Android file recovery with Linux

I just finished recovering deleted photos from an Android phone's internal memory; time to make some notes while I still remember how it went.

• take the phone offline. Every write to the phone's internal memory carries a risk of overwriting a portion of the deleted data, making it unrecoverable. Automatic update of an application at this moment is not desirable.
• install Android SDK on your computer; you will need adb tool to connect to the phone.
• Enable USB debugging on the phone
• Connect the phone to the computer and run adb shell
• Review the disk contents.

At this point I found a hidden folder .thumbnails next to the usual photo location, DCIM. The folder still contained thumbnails for many of the deleted photos - some directly in jpg format, some in .thumbdata3 file.
Thumbnails from that file can easily be extracted using a python script. Unfortunately no undelete tools are available in default Android installation, so at that point you have 2 options - look for an Android app that can undelete files, or root the phone. Both options will use up some memory, potentially overwriting precious files.

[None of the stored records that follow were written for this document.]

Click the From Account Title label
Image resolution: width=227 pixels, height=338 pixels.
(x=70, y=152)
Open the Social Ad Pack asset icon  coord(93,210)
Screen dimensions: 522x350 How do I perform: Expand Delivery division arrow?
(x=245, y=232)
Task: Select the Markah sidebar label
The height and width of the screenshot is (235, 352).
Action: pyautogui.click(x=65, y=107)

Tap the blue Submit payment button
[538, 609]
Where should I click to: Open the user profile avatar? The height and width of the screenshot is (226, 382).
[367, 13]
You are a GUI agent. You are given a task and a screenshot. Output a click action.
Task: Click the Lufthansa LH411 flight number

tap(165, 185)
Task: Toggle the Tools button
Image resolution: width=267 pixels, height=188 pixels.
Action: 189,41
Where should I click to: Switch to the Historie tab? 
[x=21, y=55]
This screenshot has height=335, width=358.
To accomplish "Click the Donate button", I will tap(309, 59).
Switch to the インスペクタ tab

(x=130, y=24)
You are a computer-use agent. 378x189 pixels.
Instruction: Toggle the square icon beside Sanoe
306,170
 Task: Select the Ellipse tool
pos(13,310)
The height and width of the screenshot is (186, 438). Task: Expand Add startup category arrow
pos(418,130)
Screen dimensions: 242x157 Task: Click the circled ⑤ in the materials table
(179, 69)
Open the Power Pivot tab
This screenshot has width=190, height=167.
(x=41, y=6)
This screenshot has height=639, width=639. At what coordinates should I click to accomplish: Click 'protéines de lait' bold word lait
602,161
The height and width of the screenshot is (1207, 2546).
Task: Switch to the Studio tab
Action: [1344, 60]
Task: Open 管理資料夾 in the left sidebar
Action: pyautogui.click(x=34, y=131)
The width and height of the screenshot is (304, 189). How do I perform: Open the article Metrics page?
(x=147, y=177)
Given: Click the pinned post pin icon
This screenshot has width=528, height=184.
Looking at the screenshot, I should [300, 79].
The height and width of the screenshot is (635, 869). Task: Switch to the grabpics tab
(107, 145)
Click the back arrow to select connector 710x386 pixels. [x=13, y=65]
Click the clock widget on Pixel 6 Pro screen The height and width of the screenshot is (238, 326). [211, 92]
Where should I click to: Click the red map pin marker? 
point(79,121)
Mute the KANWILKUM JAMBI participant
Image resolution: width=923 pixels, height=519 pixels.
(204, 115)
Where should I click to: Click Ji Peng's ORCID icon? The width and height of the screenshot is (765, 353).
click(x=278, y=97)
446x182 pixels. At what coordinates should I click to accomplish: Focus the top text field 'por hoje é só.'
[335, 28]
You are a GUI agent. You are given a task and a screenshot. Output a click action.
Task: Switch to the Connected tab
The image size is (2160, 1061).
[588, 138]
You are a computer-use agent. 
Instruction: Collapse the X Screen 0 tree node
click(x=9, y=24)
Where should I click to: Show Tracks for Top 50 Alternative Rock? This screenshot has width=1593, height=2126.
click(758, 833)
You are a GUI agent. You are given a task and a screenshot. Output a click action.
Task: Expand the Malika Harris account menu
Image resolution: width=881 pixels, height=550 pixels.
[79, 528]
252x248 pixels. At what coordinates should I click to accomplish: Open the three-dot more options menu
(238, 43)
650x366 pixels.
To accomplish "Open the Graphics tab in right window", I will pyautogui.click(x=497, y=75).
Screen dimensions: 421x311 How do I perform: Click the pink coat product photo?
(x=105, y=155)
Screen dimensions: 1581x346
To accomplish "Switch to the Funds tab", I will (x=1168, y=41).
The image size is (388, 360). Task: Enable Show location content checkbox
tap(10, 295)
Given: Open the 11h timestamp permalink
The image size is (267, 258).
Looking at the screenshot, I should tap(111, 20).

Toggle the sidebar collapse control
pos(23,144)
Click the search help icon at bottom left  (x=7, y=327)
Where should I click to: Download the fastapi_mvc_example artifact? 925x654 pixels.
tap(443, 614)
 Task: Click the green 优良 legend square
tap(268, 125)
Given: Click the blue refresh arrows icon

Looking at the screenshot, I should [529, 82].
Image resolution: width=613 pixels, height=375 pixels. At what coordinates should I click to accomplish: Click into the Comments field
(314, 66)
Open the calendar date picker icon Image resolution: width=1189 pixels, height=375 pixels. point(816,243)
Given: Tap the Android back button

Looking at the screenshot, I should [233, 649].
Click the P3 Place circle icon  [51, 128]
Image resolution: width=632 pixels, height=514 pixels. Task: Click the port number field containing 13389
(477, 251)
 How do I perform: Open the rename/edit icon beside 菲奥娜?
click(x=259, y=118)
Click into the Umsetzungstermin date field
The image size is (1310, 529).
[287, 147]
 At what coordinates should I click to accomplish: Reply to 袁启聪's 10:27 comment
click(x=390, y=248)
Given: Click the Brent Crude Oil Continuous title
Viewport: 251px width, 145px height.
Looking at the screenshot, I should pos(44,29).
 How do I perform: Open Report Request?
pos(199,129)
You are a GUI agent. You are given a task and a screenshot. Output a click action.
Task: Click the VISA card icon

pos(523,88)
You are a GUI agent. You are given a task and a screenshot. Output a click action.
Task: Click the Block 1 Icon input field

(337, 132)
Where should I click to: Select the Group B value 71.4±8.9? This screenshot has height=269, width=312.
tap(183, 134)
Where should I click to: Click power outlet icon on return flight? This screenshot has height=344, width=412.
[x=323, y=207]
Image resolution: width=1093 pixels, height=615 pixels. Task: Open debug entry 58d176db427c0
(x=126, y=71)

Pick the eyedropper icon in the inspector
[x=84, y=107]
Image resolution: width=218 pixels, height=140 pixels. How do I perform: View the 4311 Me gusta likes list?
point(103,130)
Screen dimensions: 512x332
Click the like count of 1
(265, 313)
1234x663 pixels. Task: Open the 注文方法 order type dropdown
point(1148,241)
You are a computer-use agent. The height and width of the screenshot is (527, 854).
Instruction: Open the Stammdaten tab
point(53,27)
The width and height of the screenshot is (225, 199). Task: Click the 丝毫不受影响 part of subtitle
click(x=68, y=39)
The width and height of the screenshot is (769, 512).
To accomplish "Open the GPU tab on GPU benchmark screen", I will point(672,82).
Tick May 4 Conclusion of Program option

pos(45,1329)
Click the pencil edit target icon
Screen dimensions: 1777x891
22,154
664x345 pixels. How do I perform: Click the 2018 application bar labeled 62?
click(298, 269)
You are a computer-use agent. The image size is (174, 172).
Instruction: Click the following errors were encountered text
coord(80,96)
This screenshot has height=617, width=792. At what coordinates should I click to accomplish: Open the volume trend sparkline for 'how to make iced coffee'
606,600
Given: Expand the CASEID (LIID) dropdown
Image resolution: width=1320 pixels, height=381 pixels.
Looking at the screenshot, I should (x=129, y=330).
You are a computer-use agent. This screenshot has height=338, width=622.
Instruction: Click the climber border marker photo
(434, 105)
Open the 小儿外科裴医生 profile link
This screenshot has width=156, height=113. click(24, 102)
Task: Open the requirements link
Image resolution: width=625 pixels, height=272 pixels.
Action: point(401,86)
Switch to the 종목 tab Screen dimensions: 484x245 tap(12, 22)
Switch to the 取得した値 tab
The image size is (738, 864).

I decided to go with rooting.
There are a few options available for rooting; following a recommendation I used Kingo Root (requires Windows, that was probably the hardest part). It took a few minutes to finish and used up ~20 MB of memory. Next steps:

• Find the device hosting /data partition: adb shell mount returns a list of partitions, with names starting from /dev/block.
• Copy the contents of the partition to the computer. I found different suggestions:
• Use cat /dev/block/mmcblk0p24
• Use dd if=/dev/block/mmcblk0p9

These solutions are equivalent, with cat reported to be slightly faster.
Then next choice:

• Redirect shell output
• Use busybox with netcat

Busybox requires separate installation, so I decided to go with output redirection. After following the instructions I was not able to use the extracted data. Apparently redirecting adb shell converts LF to CRLF; fortunately the conversion is easily reversible. One answer suggested using adb exec-out, but this one always returned Error:closed for me.
After reversing the CRLF conversion I had the partition dump. The following tools can be used to recover data:

• testdisk allows opening the dump file and recovering deleted files from the partition. I was able to recover 448 usable photos with it. There were more deleted entries, but their data was already unavailable.
• photorec analyzes the entire partition, looking for files and validating their content. For me it recovered 1700 images, however many of these were from browser cache. It also recovered some photos that testdisk did not find.
• mount the file as a regular partition and use other tools. Exact command was mount -o loop,ro,noexec,noload mmcblk0p24.dd mnt, with the extracted file and the mount point as parameters.

That's it.

Interestingly, many of the pages devoted to Android photo recovery listed kids as the cause of photo loss. Sometimes making a function too easy to use might not be the best thing to do.